> Problems to work on:
1. In the PostgreSQL tablespace bug thread, what FATAL message does the server log when it fails to start?
2. Please carry the PostgreSQL tablespace bug thread forward from its final logged line, in the same voice.

> Passage given:
__________
Thread: [bug fix] PostgreSQL fails to start on Windows if it crashes after tablespace creation

Hello,

I've found and fixed a bug that causes recovery (crash recovery, PITR) to
fail.  Please find attached the patch against HEAD.


[Bug]
To reproduce the problem, do the following on Windows:

1. pg_ctl start
2. CREATE TABLESPACE tbs LOCATION 'some_tblspc_path';
3. pg_ctl stop -mi
4. pg_ctl start

The database server fails to start, leaving the below messages:

LOG:  database system was interrupted; last known up at 2013-10-31 20:24:07
JST
LOG:  database system was not properly shut down; automatic recovery in
progress
LOG:  redo starts at 0/1788938
FATAL:  could not remove symbolic link "pg_tblspc/16385": Permission denied
CONTEXT:  xlog redo create tablespace: 16385 "d:/tbs"
__________
> Records of locating words and elements:
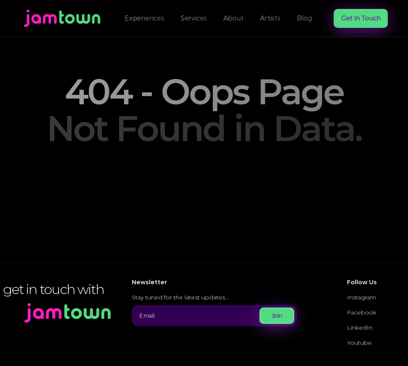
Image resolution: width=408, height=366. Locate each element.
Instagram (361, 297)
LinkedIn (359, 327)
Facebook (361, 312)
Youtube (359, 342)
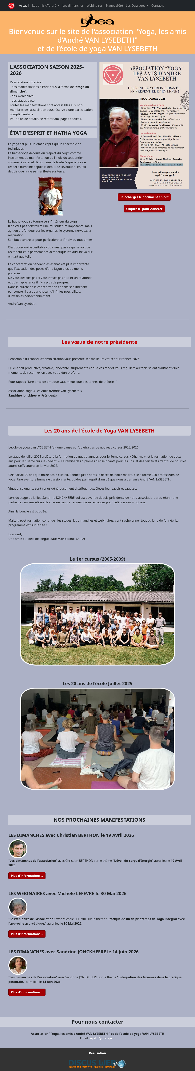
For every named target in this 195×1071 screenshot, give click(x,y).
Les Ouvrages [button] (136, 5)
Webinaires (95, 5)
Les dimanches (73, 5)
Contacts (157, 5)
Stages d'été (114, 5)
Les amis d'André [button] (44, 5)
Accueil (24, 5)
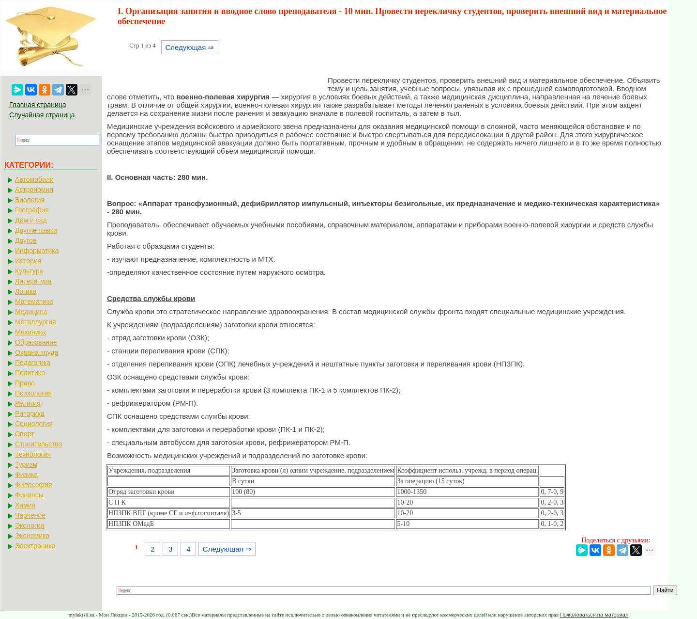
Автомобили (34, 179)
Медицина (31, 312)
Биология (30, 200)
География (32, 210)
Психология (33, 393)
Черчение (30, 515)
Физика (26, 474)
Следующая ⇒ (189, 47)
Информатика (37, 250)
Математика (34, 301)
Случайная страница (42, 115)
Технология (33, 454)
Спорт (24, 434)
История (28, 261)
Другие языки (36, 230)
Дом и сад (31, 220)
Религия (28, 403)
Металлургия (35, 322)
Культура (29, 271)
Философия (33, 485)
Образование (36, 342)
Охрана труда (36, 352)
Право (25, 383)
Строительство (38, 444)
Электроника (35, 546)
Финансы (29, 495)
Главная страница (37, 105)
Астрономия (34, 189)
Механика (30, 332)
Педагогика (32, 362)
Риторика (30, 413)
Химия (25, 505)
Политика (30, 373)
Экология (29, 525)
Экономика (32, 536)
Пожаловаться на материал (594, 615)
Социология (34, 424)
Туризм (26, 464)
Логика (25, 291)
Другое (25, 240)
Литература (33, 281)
__________
> Exercise answers:
1. could not remove symbolic link "pg_tblspc/16385": Permission denied

2.
LOG:  startup process (PID 2724) exited with exit code 1
LOG:  aborting startup due to startup process failure


[Cause]
In redo, create_tablespace_directories() tries to remove the symbolic link
for the tablespace using unlink().  However, unlink() on Windows fails with
errno=13 (Permission denied).  This is because junction points are
directories on Windows.


[Fix]
Follow destroy_tablespace_directories() and use rmdir() to remove the
junction point.


I've tested the patch.  Could you review it and commit?  I wish it to be
backported to all major releases.


Regards
MauMau

Attachment
On 10/31/2013 08:40 AM, MauMau wrote:
> Hello,
>
> I've found and fixed a bug that causes recovery (crash recovery, PITR)
> to fail. Please find attached the patch against HEAD.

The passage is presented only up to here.